I wrote a book, Alexandra; review it. Furthermore, not a single fact I reveal has been contradicted by Ford or her “team.” Not the opposition research done on me the entire summer of 2018, not the way Ford’s letter making the charge referred to me as “Mark G. Judge,” an old journalism byline that indicates it was found through research rather than organically, not her changing dates of when it all allegedly happened. Not her ridiculous fear of flying claims.

In One Way Back I’m only quoted via official government documents. As my lawyer put it, “If they went outside those boundaries with you you’d wind up owning St. Martin’s Press.”

What the media didn’t expect was for Kathleen Parker to raise her voice. Parker dropped a bomb on the op-ed page. Her piece hit over 6000 comments—and still her colleagues in the press are too chickenshit to mention my name. The title: “Christine Blasey Ford is no hero, at least not in the legal sense.” Parker is unsparing: “Christine Blasey Ford is promoting her new memoir to acclaim from certain quarters,” she writes, “including a glowing review by the New York Times. Meanwhile, the man she accused of being a witness to her alleged sexual assault by now-Supreme Court Justice Brett M. Kavanaugh more than 40 years ago can’t get his own book reviewed or even mentioned by mainstream newspapers.”

Parker reminds readers that, “As with Kavanaugh, Ford’s accusation against Judge was embraced by most of the news media despite an absence of evidence or corroborating testimony. No one who was supposed to have been at the party where Ford was allegedly assaulted remembered it, or her.”

With an interview with Martha MacCallum on Fox News I had now, however, “emerged from his bunker with both barrels blazing. One can stand only so much smearing… Like Kavanaugh, Judge was presumed guilty—a tragic by-product of the ‘believe the woman’ orthodoxy that emerged during the #MeToo movement—and justly wants to have his say.”

For years, however, the media has ignored me. I was a victim of extortion, witnesses tampering, and a process that was right out of the East German communist Stasi—thus the title of my book. Christine Blasey Ford gave away multiple tells that this was a hit. which I describe. As Kathleen Parker concludes: “It takes guts to try to breach the #MeToo iron curtain, as Judge is attempting to do. It takes no courage at all to enrich yourself at other people’s expense, as Ford has done… Ford has damaged so many people, not to mention the judicial system she says she has sought to protect.”

What does Washington Post media critic Erik Wemple think about this? How about Brian Stelter? Or Jay Rosen and the other academic chin-tuggers who get paid to assess the media? Do they have an opinion on why someone so central to one of the biggest political dramas in 20 years can’t get his book reviewed?
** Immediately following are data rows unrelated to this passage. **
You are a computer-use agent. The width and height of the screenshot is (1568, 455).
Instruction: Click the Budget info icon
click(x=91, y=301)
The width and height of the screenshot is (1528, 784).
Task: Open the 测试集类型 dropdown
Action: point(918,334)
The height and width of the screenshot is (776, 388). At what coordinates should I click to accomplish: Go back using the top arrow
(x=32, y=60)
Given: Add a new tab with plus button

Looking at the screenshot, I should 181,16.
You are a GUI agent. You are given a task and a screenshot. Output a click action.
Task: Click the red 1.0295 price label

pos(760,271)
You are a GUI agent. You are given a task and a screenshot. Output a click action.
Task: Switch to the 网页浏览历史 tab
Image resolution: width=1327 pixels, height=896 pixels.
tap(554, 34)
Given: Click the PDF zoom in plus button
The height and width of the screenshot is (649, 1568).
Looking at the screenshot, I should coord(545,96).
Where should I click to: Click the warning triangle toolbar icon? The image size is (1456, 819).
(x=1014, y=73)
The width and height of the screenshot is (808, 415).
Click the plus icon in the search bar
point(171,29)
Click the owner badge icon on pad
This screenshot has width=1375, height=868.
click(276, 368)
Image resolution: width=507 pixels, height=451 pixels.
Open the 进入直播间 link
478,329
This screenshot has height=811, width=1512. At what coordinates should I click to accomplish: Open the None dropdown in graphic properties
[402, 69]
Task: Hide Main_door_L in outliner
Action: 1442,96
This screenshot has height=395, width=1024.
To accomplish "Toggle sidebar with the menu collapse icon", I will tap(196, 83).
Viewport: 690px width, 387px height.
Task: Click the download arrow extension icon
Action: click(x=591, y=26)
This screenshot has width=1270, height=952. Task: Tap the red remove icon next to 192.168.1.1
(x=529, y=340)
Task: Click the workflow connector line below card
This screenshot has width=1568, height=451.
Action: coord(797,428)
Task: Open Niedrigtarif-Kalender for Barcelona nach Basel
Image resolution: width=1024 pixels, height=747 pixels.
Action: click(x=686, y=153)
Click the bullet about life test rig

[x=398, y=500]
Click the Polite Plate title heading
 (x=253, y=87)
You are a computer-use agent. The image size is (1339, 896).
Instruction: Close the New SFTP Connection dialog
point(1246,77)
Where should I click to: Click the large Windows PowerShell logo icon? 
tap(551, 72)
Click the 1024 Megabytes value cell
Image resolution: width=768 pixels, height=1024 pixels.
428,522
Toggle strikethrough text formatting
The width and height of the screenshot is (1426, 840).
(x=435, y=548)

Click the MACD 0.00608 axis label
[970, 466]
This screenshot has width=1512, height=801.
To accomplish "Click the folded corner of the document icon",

They don’t, because they’re eunuchs. During the Stasi nightmare of 2018, Vanity Fair claimed that Georgetown Prep, the high school Brett Kavanaugh and I attended, practiced omertà when it came to our wild 1980s behavior. Omertà is an Italian word meaning the code of silence practiced in the Mafia. In fact, Omertà is what the mainstream media has adopted regarding my book. Although I think the more appropriate word is one that sounds similar. Cowardice.